Ниддердейл смотрел, как она беседует с мисс Карбери. До него слухи дошли, и, разумеется, он чувствовал, что должен быть начеку более кого бы то ни было. Но Ниддердейл не поверил услышанному. Что люди бывают совершенно безнравственными, что они пьют, играют, залезают в долги и соблазняют чужих жен, было для него делом обыденным и ничуть его не шокировало. Однако по молодости он еще не мог поверить в мошенничество. Его невозможно было убедить, что Майлз Грендолл передергивал, и мысль, что мистер Мельмотт подделал документ, казалась ему такой же невероятной, как то, что офицер обратился в бегство. С простыми солдатами, думал Ниддердейл, такое случается. В последнюю встречу он почти влюбился в Мари и теперь испытывал к ней еще более доброе чувство из-за того, что ее отца несправедливо чернят. И все же молодой лорд знал, что должен быть начеку. Уж если он в этом деле влипнет, то влипнет изрядно!

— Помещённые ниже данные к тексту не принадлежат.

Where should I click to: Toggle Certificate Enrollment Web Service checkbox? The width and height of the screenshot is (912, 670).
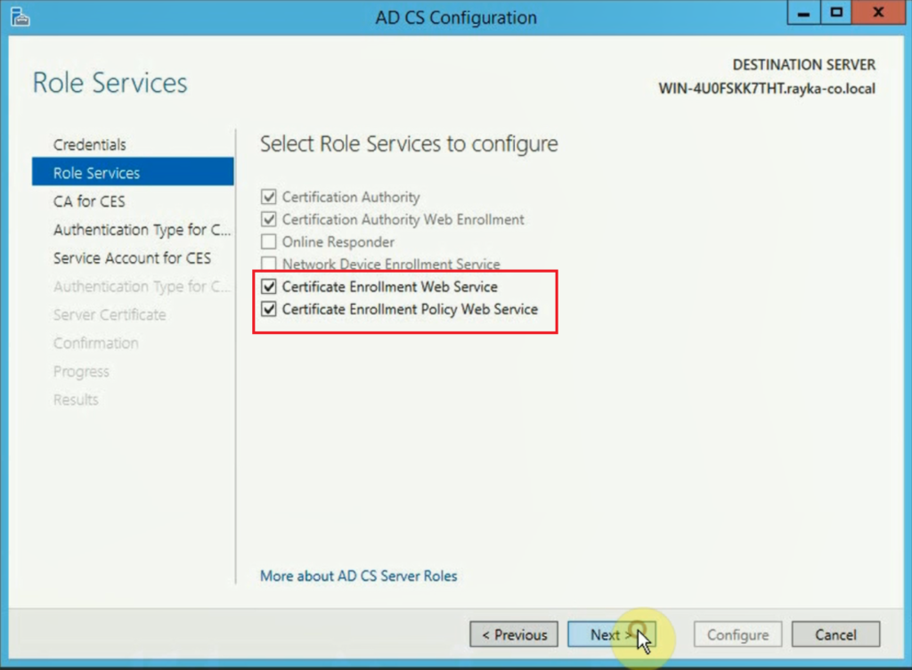click(269, 286)
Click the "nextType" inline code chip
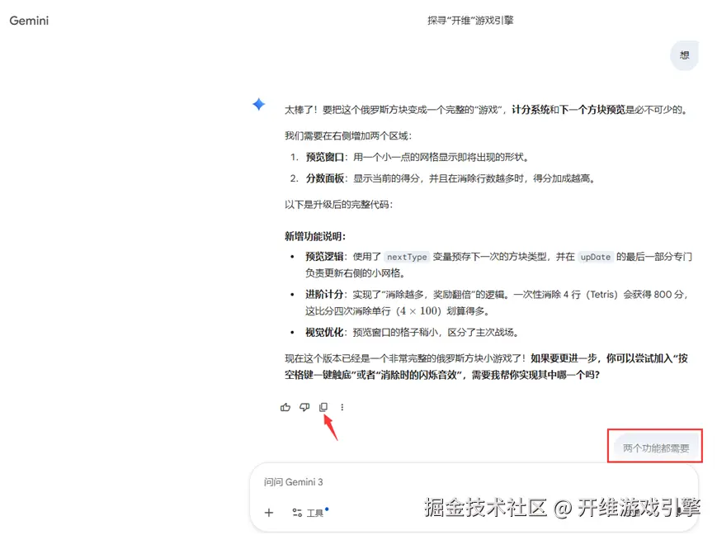Image resolution: width=717 pixels, height=535 pixels. pos(407,257)
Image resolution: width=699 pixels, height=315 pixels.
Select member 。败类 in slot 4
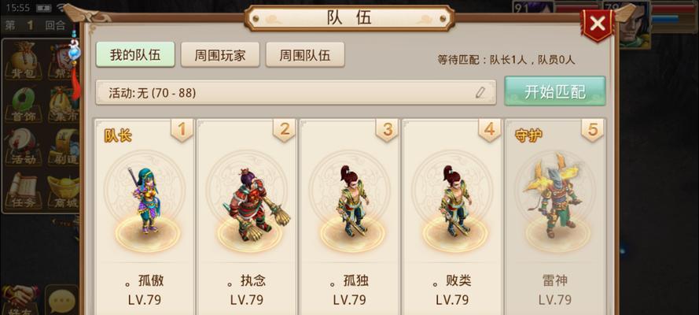[x=452, y=217]
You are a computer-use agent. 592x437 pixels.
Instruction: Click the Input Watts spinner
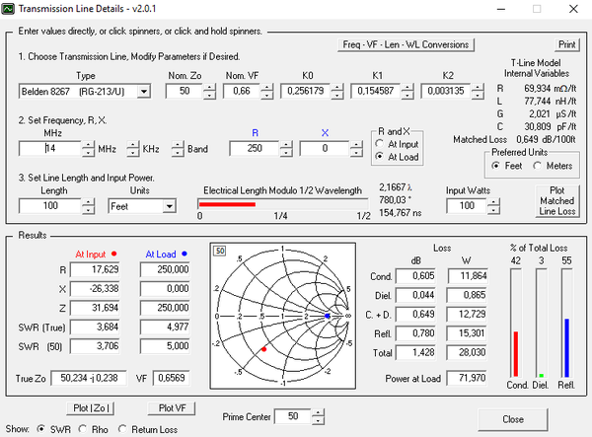[x=494, y=206]
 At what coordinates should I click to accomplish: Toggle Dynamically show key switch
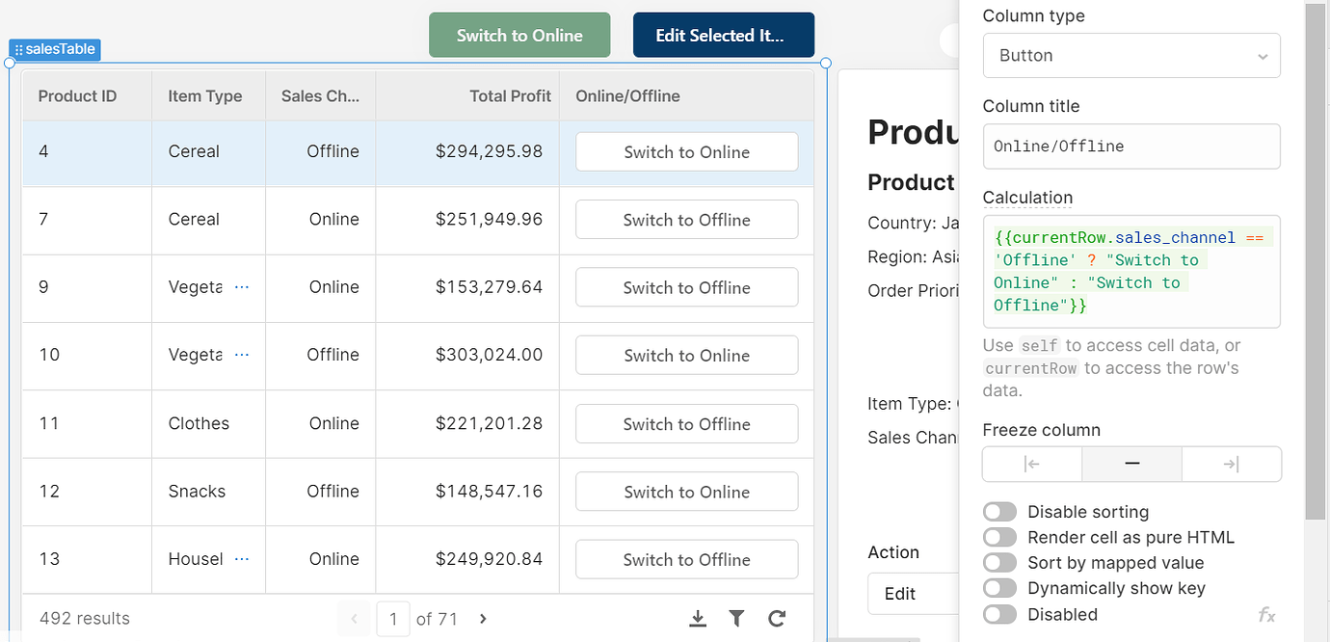tap(999, 588)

– Как вам понравился прием? – спросил он Мари.
– Совсем не понравился, милорд. А вам?
– Мне – чрезвычайно. Император – прекурьезный тип. Принц Фредерик… – (так звали немецкого принца, который гостил в это время у своих английских кузенов), – принц Фредерик говорит, это чучело и его каждое утро набивают свежей соломой с Хеймаркета.
– Я видела, как он говорит.
– Рот он открывает, ясное дело. Там, кроме соломы, еще и механизм. По-моему, он первостатейный малый, я счастлив, что сидел с ним за обедом. Мне так и не удалось разглядеть, заносил ли он что-нибудь себе в рот.
– Конечно, он ел.
– А вы думали о том, про что мы говорили третьего дня?
– Нет, милорд. Зачем бы мне об этом думать?
– Ну, знаете ли, люди о таком думают.
– Вы не думаете.
– Да я последние три месяца только об этом и думаю!
– Вы думаете, женитесь или нет.
– Я это и имел в виду, – сказал лорд Ниддердейл.
– Значит, я имела в виду другое.
– Убейте меня, если я хоть что-нибудь понял.
– Вы никогда меня не поймете. Ой, они идут, и нам надо убраться с дороги. Это тот принц Фредерик, который говорил вам про солому? Красавец, правда? А это кто в лиловом платье… вся в жемчугах?
– Принцесса Дварза.
– Надо же… Правда странно, когда в собственном доме столько народу и ни с кем из них нельзя поговорить. По-моему, это неправильно. Доброй ночи, милорд. Рада, что вам понравился император.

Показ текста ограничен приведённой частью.